Film stock selection
The simulation library covers the stocks that most photographers would want: Fujifilm Provia, Superia, and Velvia on the slide and consumer negative side; Kodak Ektachrome and Portra for the Kodak loyalists; Rollei IR 400 for infrared enthusiasts; and dozens more across color negative, color reversal, and black-and-white categories. Each simulation has adjustable parameters, so you are not locked into a single interpretation of a given stock. This is important because film rendering varied significantly depending on lab processing, scanning equipment, and exposure choices — there was never one "correct" look for Portra 400.
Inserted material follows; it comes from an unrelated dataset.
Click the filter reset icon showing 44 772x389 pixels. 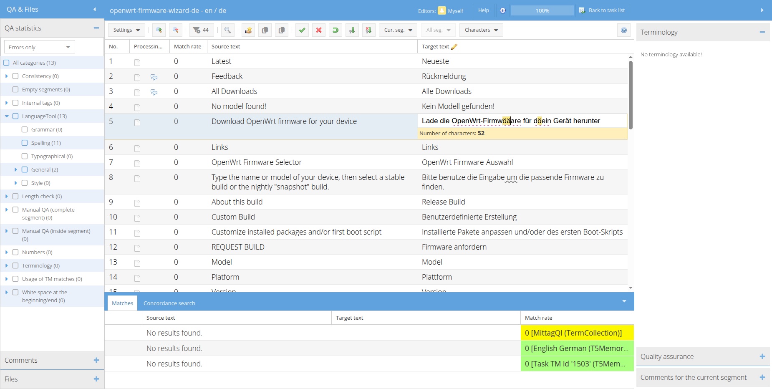[201, 30]
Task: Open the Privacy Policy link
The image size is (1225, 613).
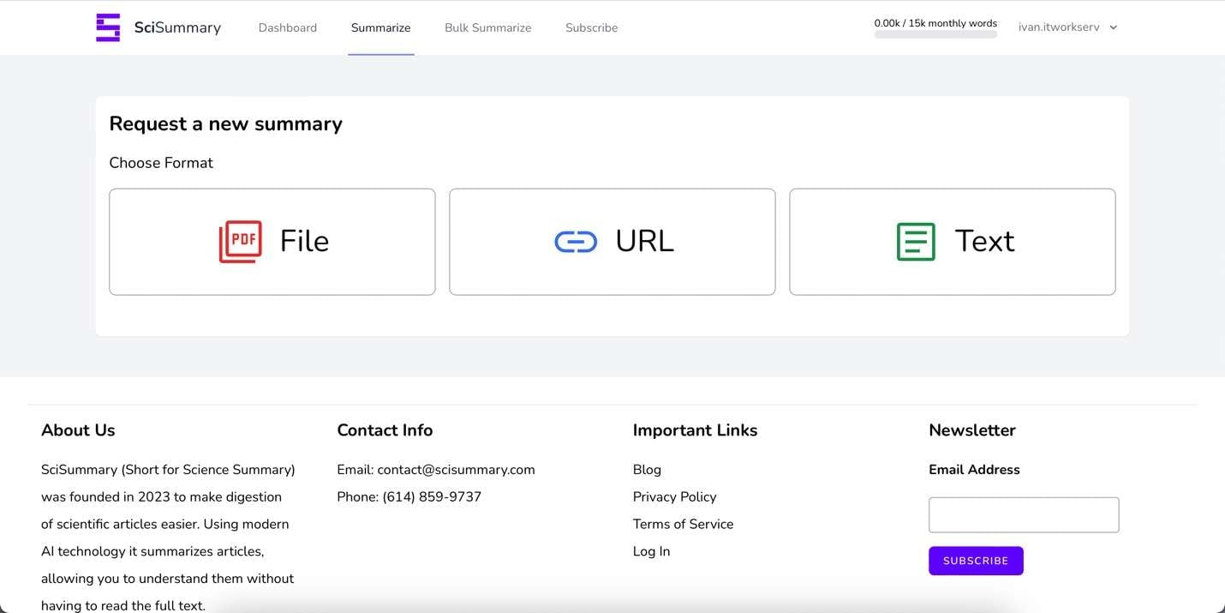Action: 674,497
The creative simulations extend beyond specific stock emulation into more stylized territory: bleach bypass, cross-processing effects, expired film looks, and variations like "summer vibes" that apply broader color grading with analog characteristics. These are the filters that will get the most casual use, but the straight stock simulations are where the app shows its technical ambition.
Why this matters now
The timing of Wholegrain coincides with a broader cultural moment in photography. There is a widespread and growing dissatisfaction with the way modern digital cameras and smartphone computational photography render images. The hyper-sharpness, aggressive noise reduction, excessive dynamic range, and synthetic HDR processing that define contemporary digital photography are technically impressive and aesthetically sterile. Photographers — professional and casual alike — are actively seeking ways to reintroduce the qualities that digital processing engineered out: grain, limited dynamic range, color responses that are characterful rather than accurate, and optical imperfections that give images a sense of physical materiality.
This is what is driving the film camera revival, the Fujifilm X100VI backorder situation, the explosion of film simulation recipes on social media, and the market for apps like Wholegrain. The technology itself is not the point. The aesthetic correction is the point. Photographers want their digital images to feel less processed, and the irony is that achieving that feeling requires more processing, not less — just processing aimed at re-creating analog characteristics rather than eliminating them.
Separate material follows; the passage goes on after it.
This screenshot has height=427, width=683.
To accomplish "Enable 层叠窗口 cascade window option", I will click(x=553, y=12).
Where it fits in a workflow
Wholegrain is primarily tuned for iPhone photos, though Schucker notes the simulations work with images from any camera. For photographers shooting dedicated cameras and processing through Lightroom or Capture One, the app is most useful as a final-stage creative tool — apply your technical corrections in your primary editor, export, and run the result through Wholegrain for the film treatment. For iPhone-only shooters, it functions as a complete editing environment with the film simulations as the primary creative differentiator.
The free price point removes the evaluation barrier entirely. Download it, run your own images through it, and decide whether the grain and color rendering match what you are looking for. In a market full of paid preset packs and subscription-based editing apps, a free tool from a photographer who builds cameras from Raspberry Pi boards and 3D-printed parts carries a certain credibility that is hard to manufacture.